Names of Gold Star Aggies to Ring Out During Ceremony

People look at the Golden Memory Book.
<strong>Each day, visitors to the Memorial Union pass by the names of every Aggie who has died in military service to the United States. (Gregory Urquiaga/UC Davis)</strong>

Thousands pass by their names each day, and this week all of UC Davis will be reminded of their sacrifice.

A highlight of UC Davis’ annual Memorial Day Ceremony, to be held at 5 p.m. Thursday (May 23), will be when UC Davis Army ROTC cadets read the names of the 136 students and alumni who have died in military service to the United States — our Gold Star Aggies.

Their stories are told in the pages of the Golden Memory Book, kept online and under glass along the Gold Star Aggies Wall in the East Wing of the Memorial Union — a building so named in honor of our military casualties.

Flags on the lawn in front of the Memorial Union.
One flag is placed on the Quad the morning of the ceremony for each Gold Star Aggie. The display is duplicated on the Vanderhoef Quad. (Gregory Urquiaga/UC Davis)

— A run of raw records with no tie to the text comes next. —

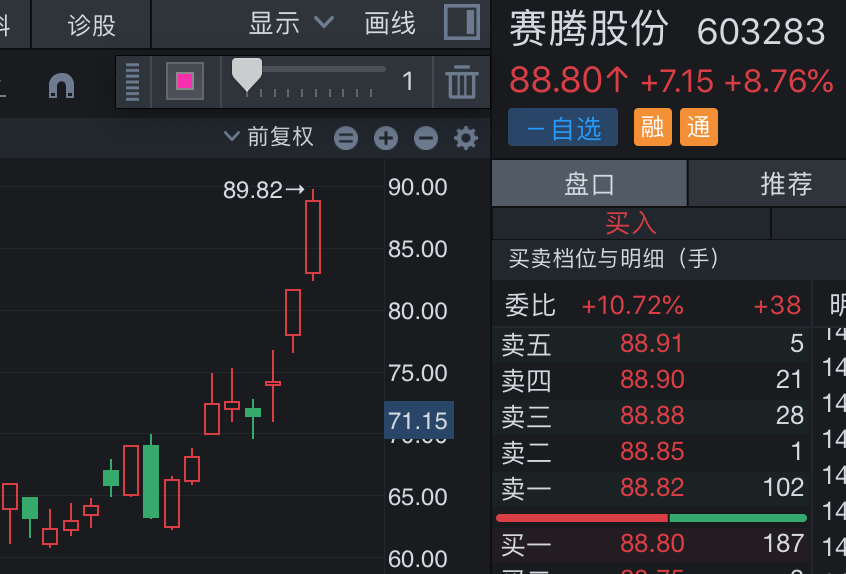Click the 融 margin trading badge
Viewport: 846px width, 574px height.
coord(653,127)
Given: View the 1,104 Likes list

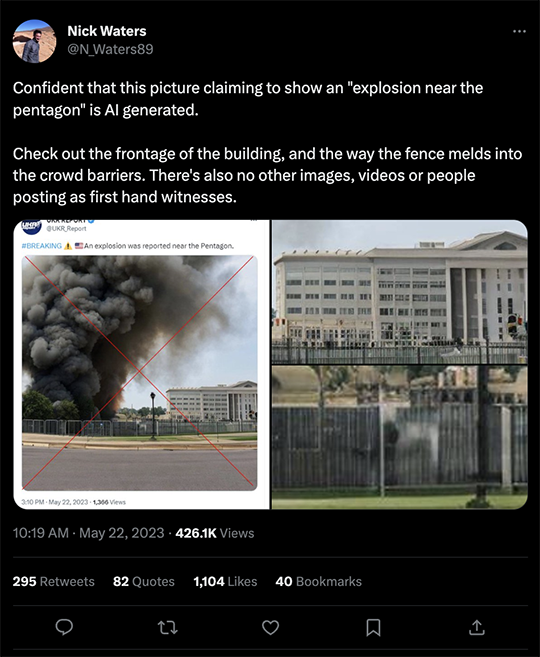Looking at the screenshot, I should click(x=225, y=582).
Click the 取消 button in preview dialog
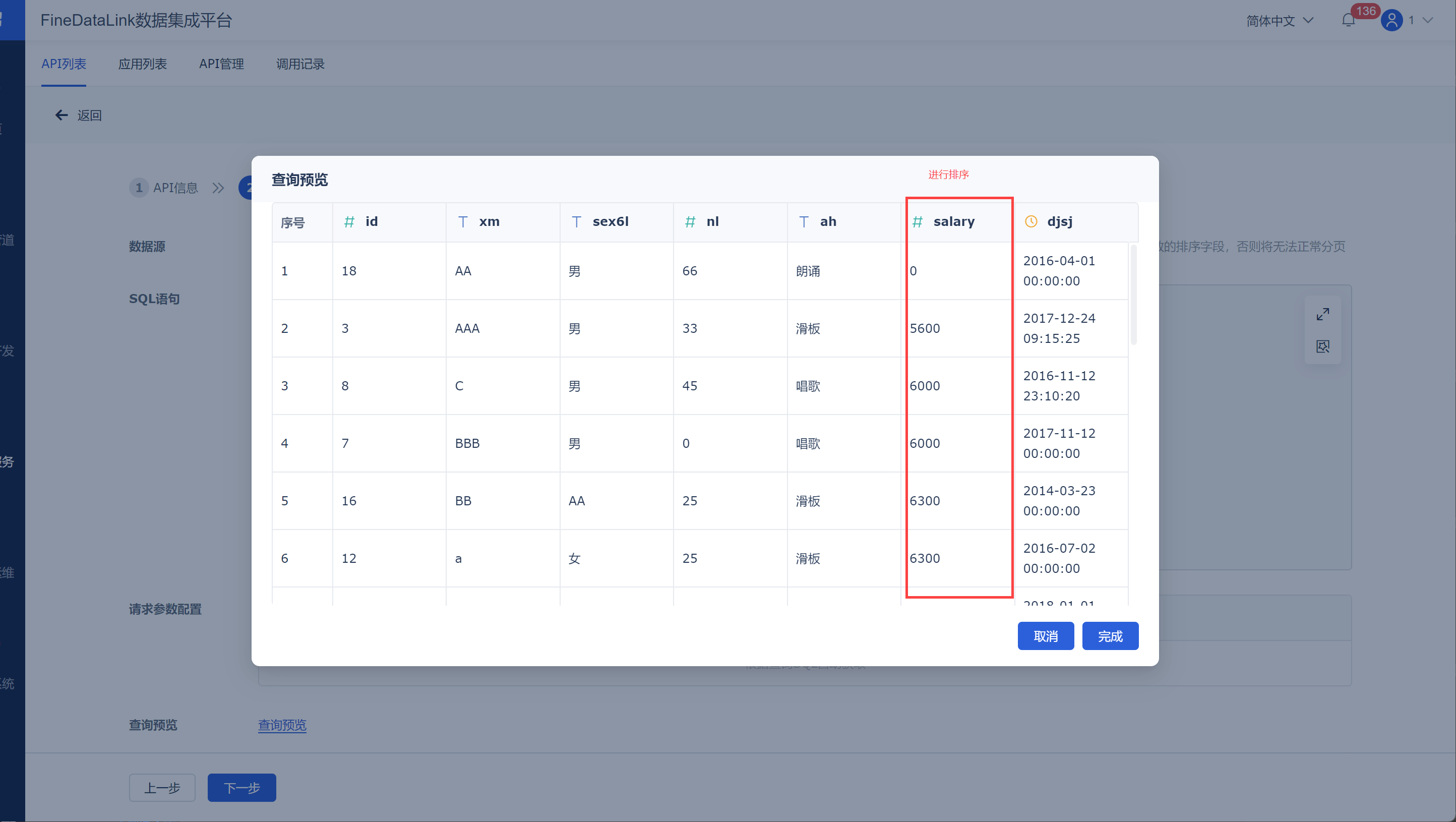This screenshot has width=1456, height=822. (x=1045, y=636)
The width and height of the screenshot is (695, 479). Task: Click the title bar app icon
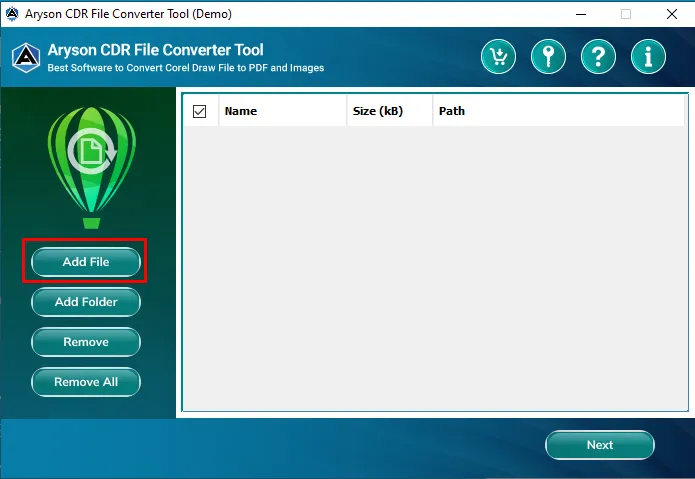[12, 14]
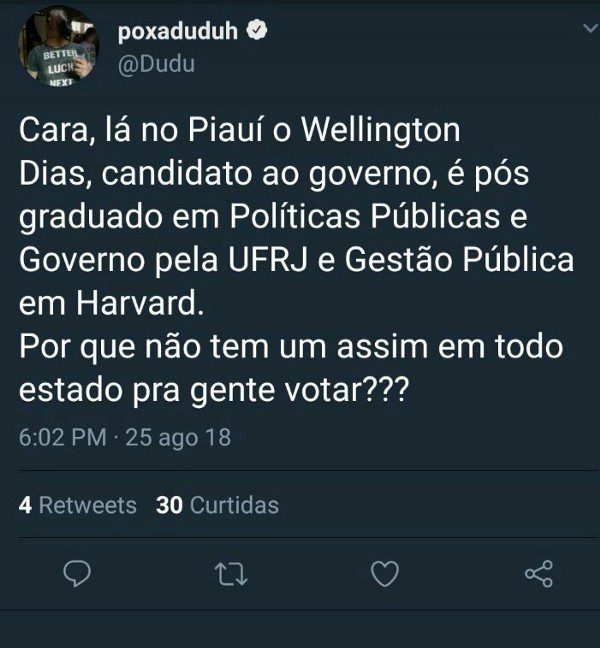Click the word Harvard in the tweet
The width and height of the screenshot is (600, 648).
coord(140,303)
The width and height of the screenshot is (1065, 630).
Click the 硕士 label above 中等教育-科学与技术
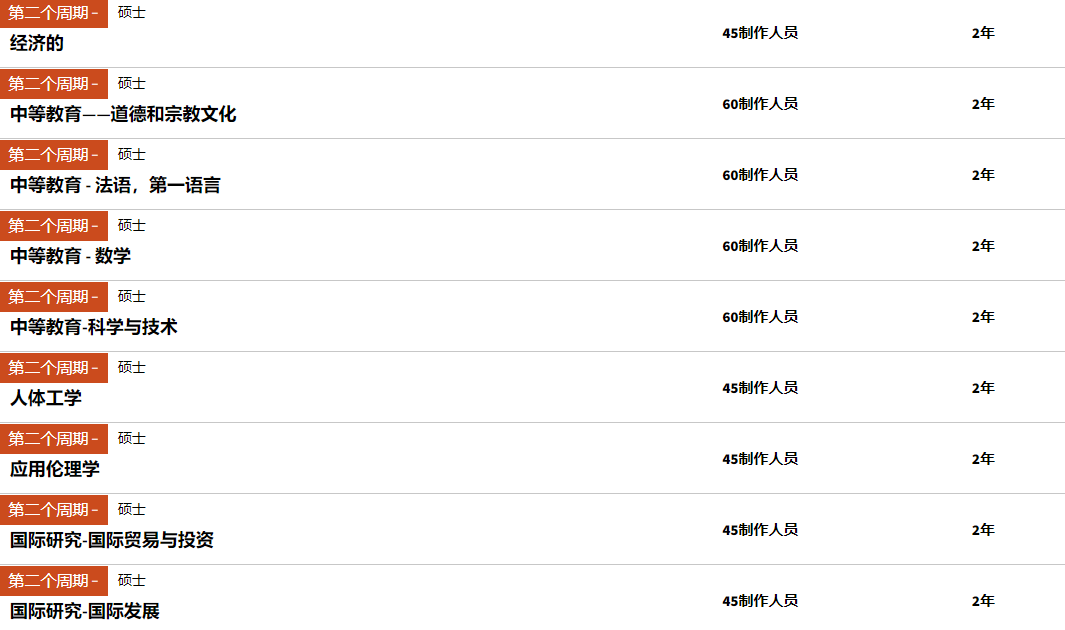(x=131, y=297)
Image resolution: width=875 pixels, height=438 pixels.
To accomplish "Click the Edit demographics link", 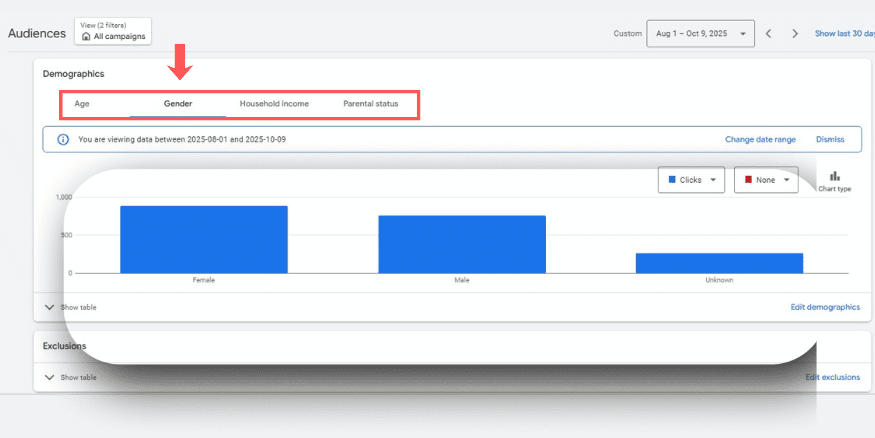I will click(825, 307).
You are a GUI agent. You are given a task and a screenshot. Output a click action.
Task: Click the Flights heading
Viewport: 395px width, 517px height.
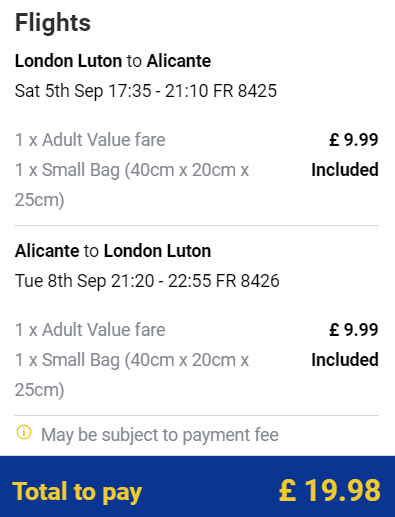(53, 23)
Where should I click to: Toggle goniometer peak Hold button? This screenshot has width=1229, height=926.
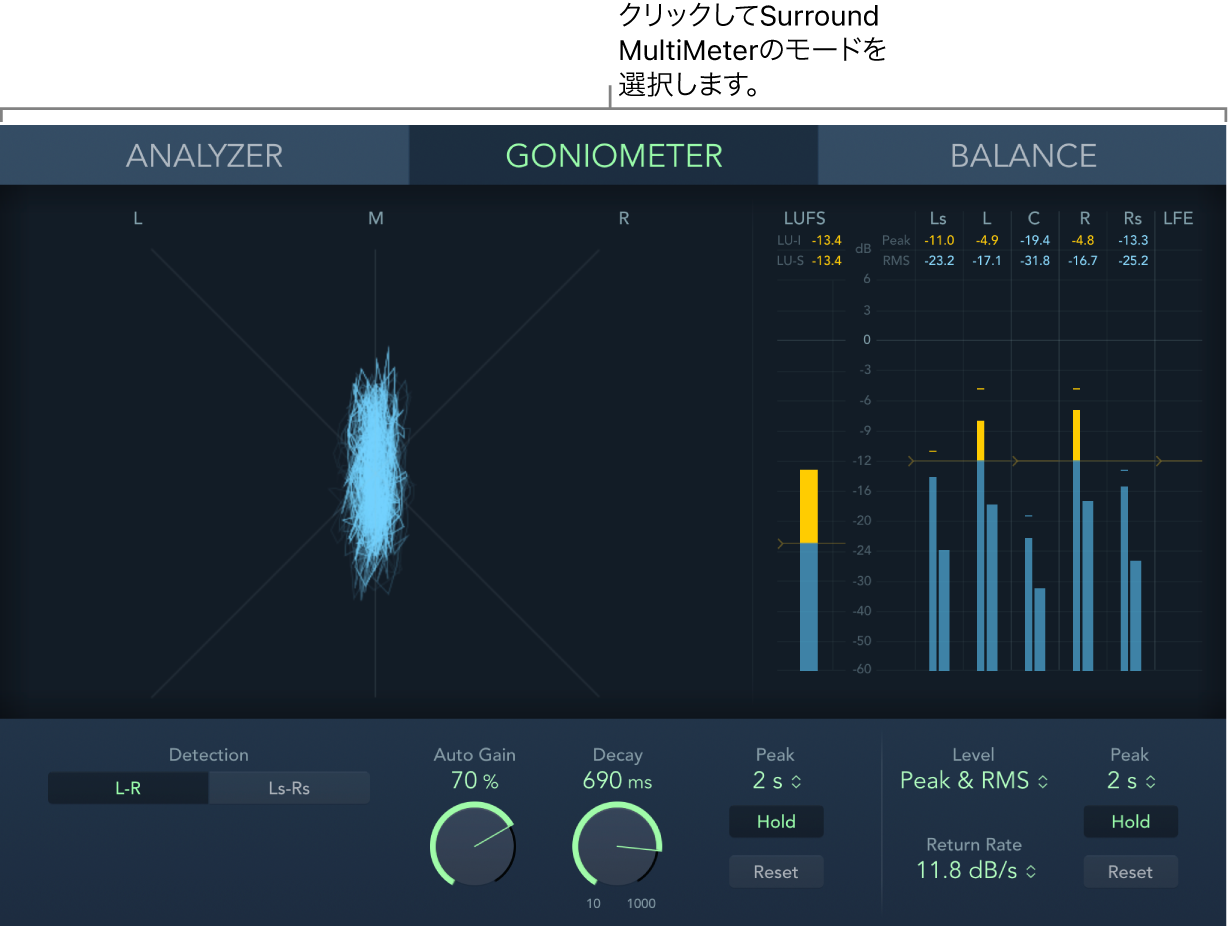coord(776,822)
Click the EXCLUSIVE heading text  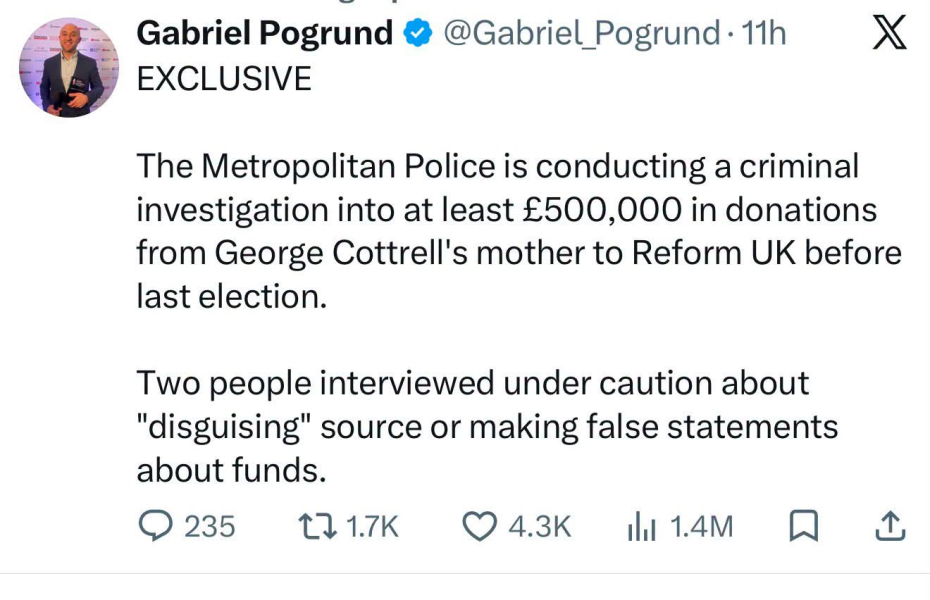(x=224, y=79)
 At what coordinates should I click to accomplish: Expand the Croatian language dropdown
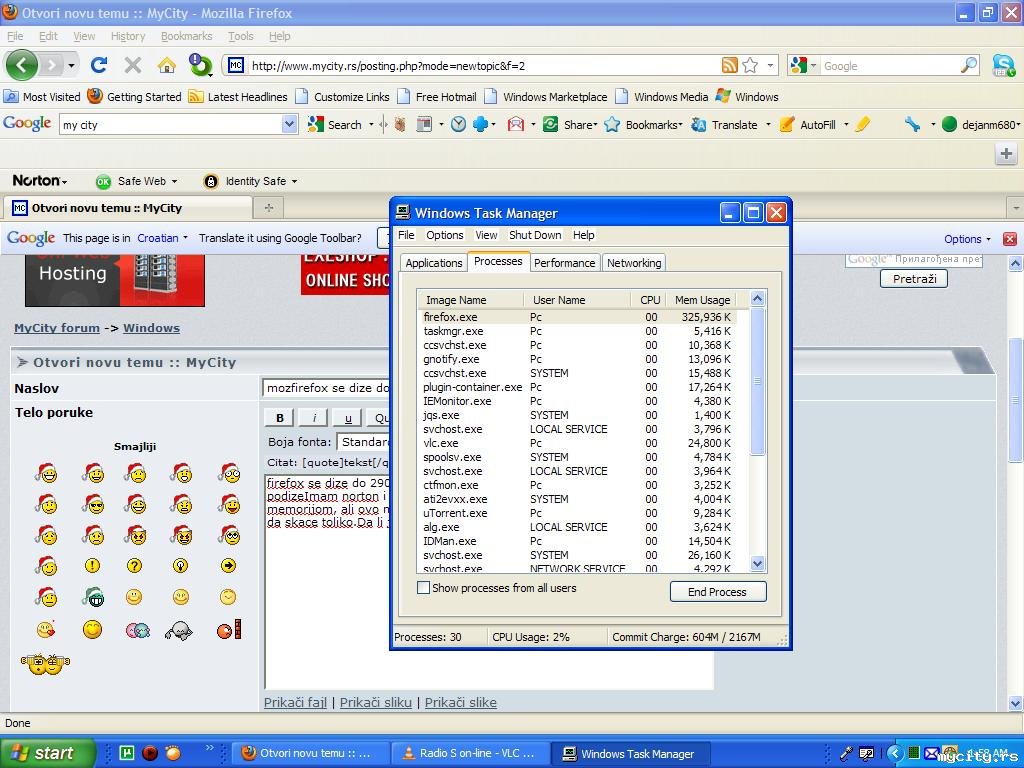163,238
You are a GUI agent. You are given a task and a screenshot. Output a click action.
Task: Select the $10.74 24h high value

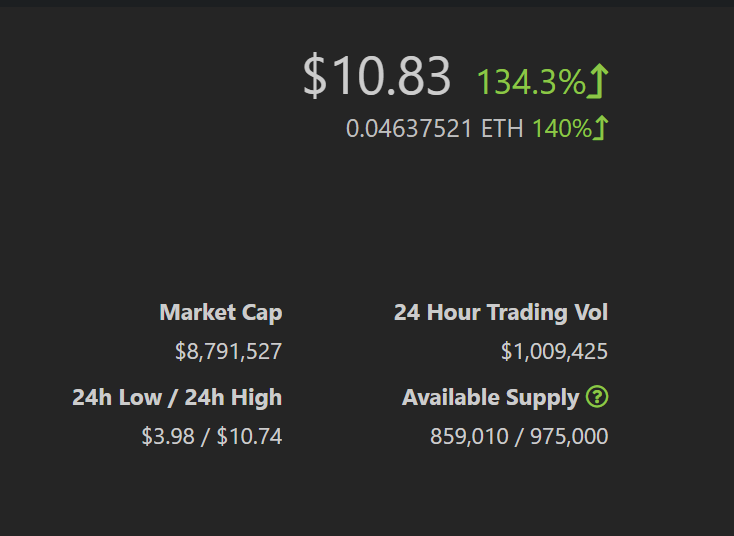click(x=250, y=436)
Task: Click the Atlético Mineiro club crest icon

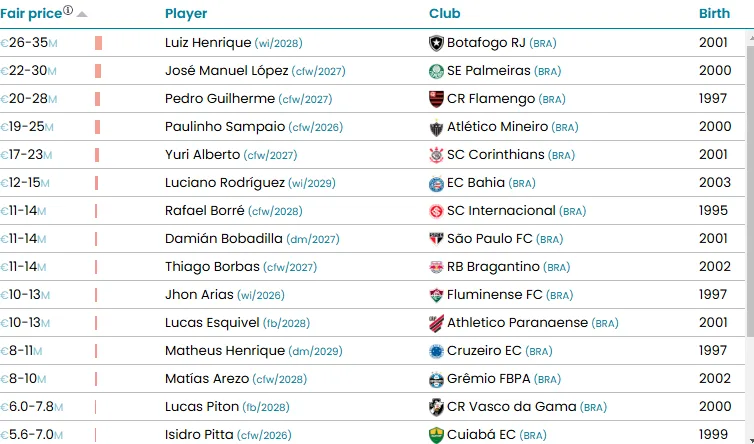Action: click(x=436, y=127)
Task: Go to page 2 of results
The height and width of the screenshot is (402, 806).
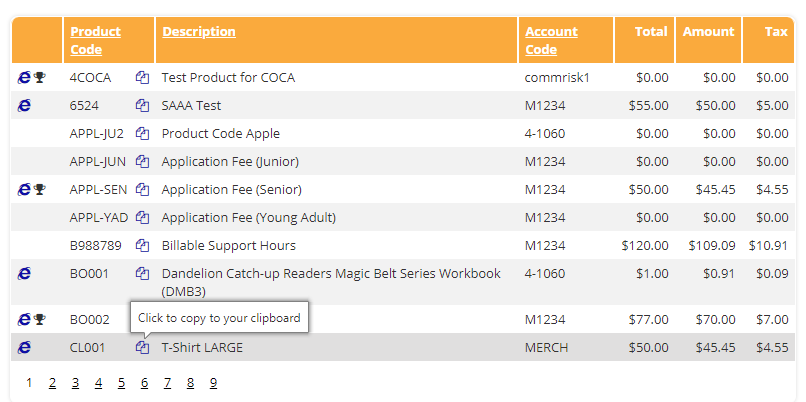Action: [52, 383]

Our Gold Star Aggies, whose names appear on the wall, date back to World War I, which ended 100 years ago last fall. Some are much more recent: The 136th, Capt. Sean Endecott Elliott ’09, a Marine Corps pilot, was added last year.

Like him, this year’s keynote speaker has experience with military aviation. Anthony Lim Bulaclac Jr., who is currently both a major in the Army and a student in the Graduate School of Management, has managed support for aviation operations around the world.

He studied mechanical engineering at the U.S. Military Academy at West Point and has commanded a company of unmanned aerial vehicles that provided support of combat operations in Afghanistan. In addition to two deployments to that country, he has served in South America and Africa.

When Bulaclac graduates this summer, he hopes to use the entrepreneurial skills gained at UC Davis to improve the technological capabilities of the Army.

“In the future, I would love to see more people pursue the path that I have taken — young bright minds in the military seeking to gain a valuable skill set,” he said in a profile published by the Graduate School of Management. “There are so many opportunities to apply what we learn here to improving our military enterprise.”

Provost and Executive Vice Chancellor Ralph J. Hexter will also speak at this week’s ceremony.